Each line from the one containing "Image resolution: width=1462" through the end of the data is to be written out exactly, and nothing more.

Collected data:
○ ○ ○

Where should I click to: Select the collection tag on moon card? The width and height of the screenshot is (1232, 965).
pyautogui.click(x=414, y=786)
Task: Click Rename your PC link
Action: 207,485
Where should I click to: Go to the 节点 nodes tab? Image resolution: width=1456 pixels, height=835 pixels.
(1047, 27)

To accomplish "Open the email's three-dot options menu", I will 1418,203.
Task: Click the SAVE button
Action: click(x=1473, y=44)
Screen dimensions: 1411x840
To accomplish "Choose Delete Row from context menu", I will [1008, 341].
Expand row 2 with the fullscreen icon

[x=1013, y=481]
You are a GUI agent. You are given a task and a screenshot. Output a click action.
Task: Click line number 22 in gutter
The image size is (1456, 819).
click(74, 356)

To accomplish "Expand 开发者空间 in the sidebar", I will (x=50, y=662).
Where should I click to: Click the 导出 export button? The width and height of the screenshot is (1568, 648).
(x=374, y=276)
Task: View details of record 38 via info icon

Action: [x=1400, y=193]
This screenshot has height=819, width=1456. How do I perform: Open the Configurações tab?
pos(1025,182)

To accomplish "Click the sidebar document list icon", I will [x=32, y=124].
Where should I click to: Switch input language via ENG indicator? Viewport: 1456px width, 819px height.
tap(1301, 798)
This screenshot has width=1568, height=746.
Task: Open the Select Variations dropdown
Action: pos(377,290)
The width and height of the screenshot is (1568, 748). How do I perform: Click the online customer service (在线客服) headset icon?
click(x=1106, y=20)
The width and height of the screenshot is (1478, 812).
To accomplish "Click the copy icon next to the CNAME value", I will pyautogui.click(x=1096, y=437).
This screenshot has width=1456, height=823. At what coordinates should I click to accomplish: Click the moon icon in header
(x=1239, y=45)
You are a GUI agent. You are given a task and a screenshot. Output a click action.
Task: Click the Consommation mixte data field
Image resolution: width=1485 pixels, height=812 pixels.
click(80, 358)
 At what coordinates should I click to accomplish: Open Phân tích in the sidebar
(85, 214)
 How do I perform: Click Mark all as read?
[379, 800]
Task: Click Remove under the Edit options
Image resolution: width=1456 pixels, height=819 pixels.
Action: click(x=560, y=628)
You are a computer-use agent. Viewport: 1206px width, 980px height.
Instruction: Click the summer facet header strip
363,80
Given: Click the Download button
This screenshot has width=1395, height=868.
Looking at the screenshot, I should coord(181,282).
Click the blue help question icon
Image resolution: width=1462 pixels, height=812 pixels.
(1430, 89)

○ ○ ○

- **Output below**:
Image resolution: width=1462 pixels, height=812 pixels.
(1430, 89)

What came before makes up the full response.